**INSTRUCTIONS TO FOLLOW:**
Reproduce exactly the line that contains "This screenshot has width=763, height=431." and every line after it through the end of the records below, leaving out all pictures.

[Pixel coordinate grounding data]
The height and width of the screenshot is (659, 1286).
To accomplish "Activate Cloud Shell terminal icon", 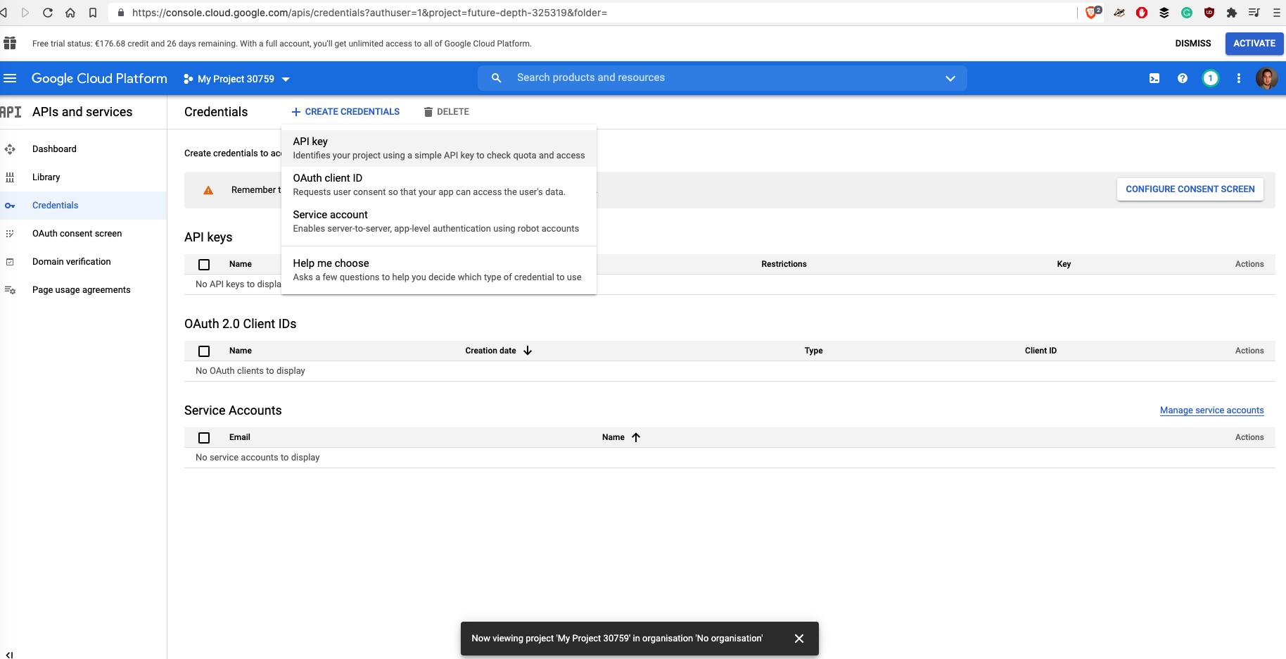I will coord(1154,78).
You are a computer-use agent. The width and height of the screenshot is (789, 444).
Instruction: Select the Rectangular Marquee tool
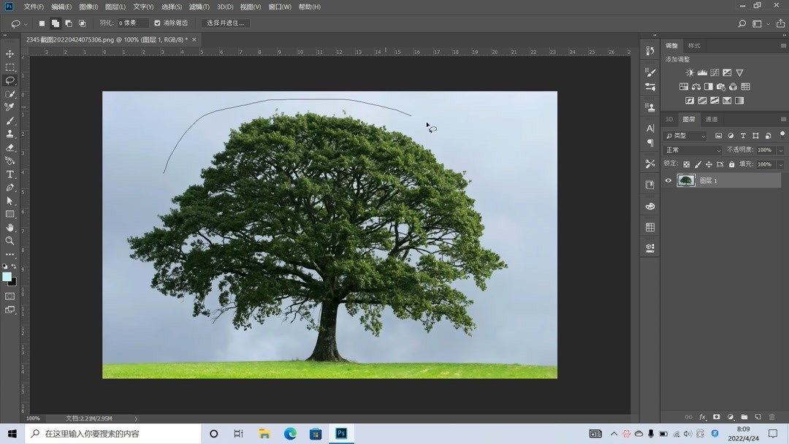point(10,67)
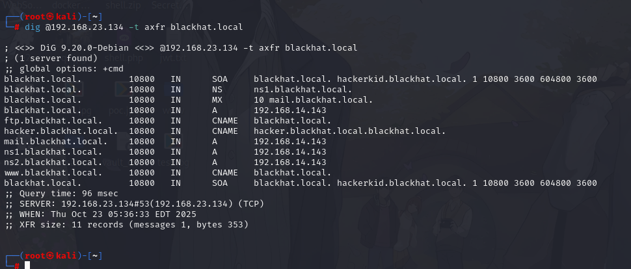Click the hacker.blackhat.local record name
Image resolution: width=631 pixels, height=269 pixels.
[60, 131]
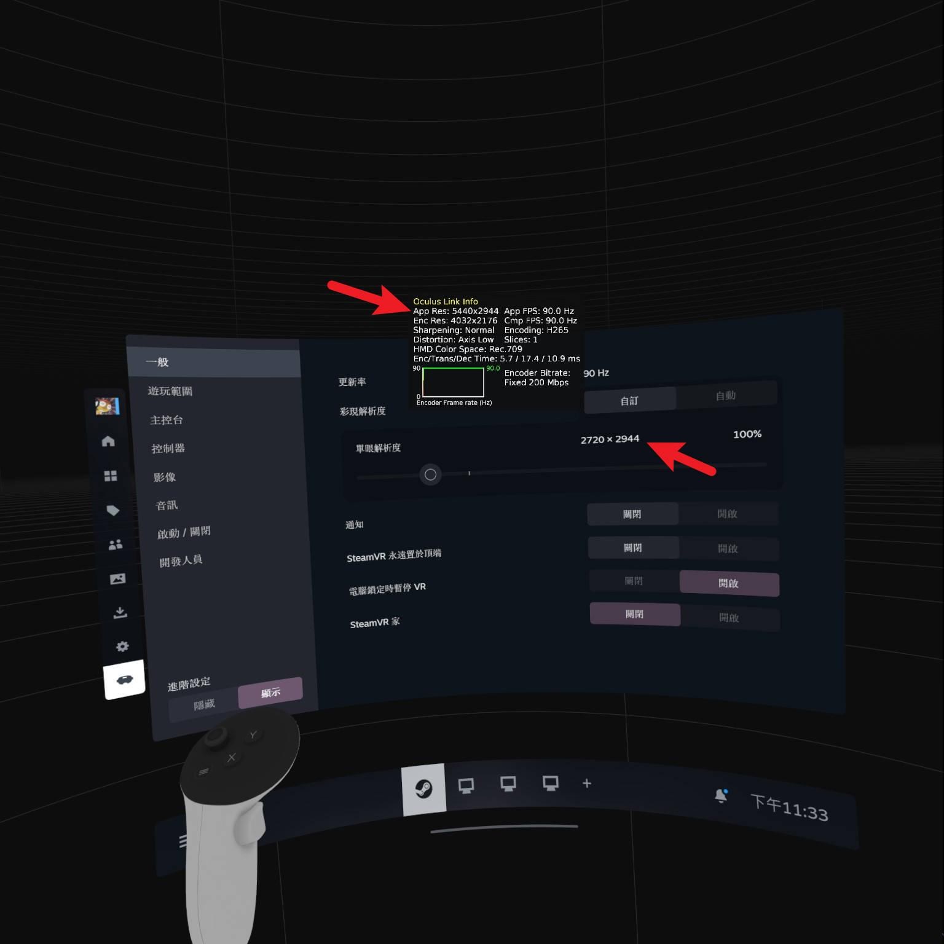
Task: Open the Library grid icon in sidebar
Action: (110, 475)
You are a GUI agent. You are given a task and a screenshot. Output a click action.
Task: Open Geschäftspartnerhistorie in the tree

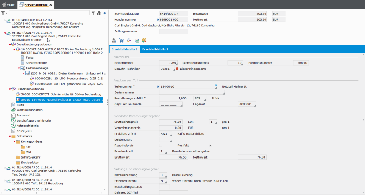point(33,120)
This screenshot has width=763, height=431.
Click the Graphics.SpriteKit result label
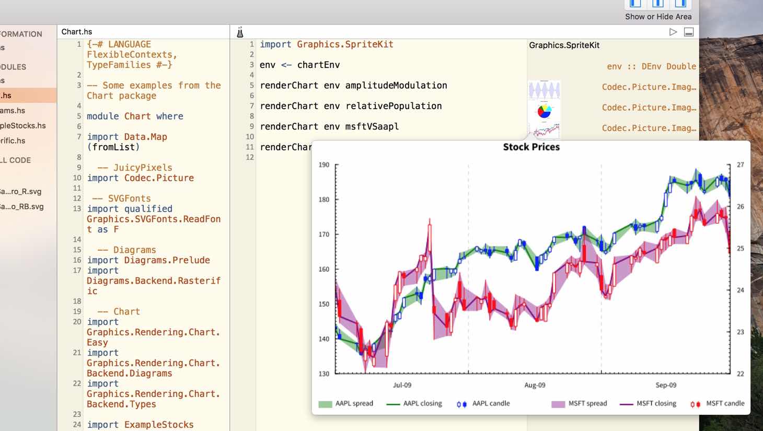pyautogui.click(x=564, y=45)
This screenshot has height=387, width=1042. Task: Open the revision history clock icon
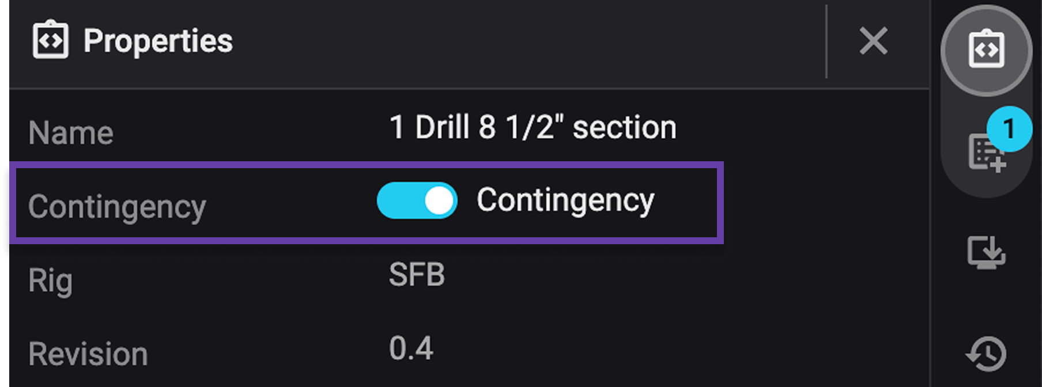coord(986,353)
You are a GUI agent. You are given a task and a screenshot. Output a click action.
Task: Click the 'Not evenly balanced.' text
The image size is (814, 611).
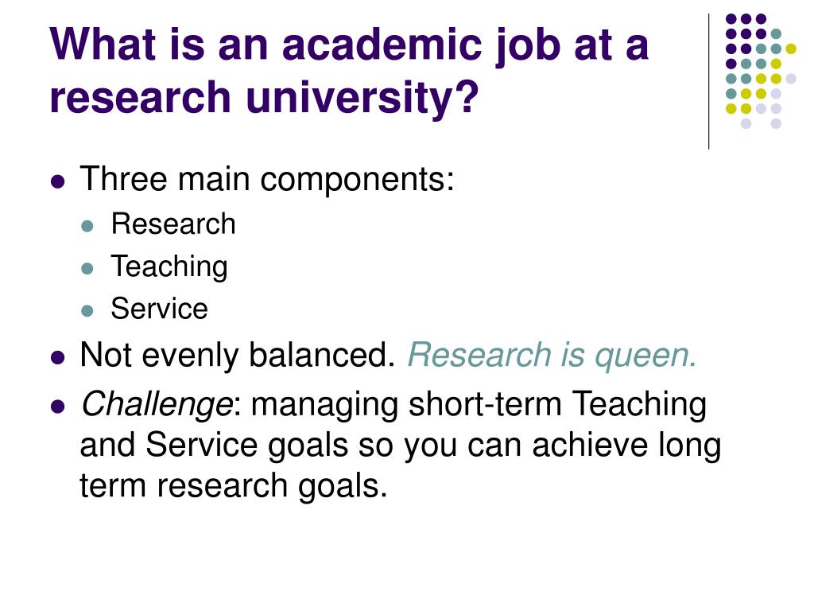pos(238,356)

**EXERCISE RESULT:**
This screenshot has width=763, height=431.
Click the Graphics.SpriteKit result label
pyautogui.click(x=564, y=45)
This screenshot has height=387, width=1042. Task: Open the revision history clock icon
coord(986,353)
You are a GUI agent. You are given a task and a screenshot. Output a click action.
Task: Click the 'Not evenly balanced.' text
The image size is (814, 611).
pos(238,356)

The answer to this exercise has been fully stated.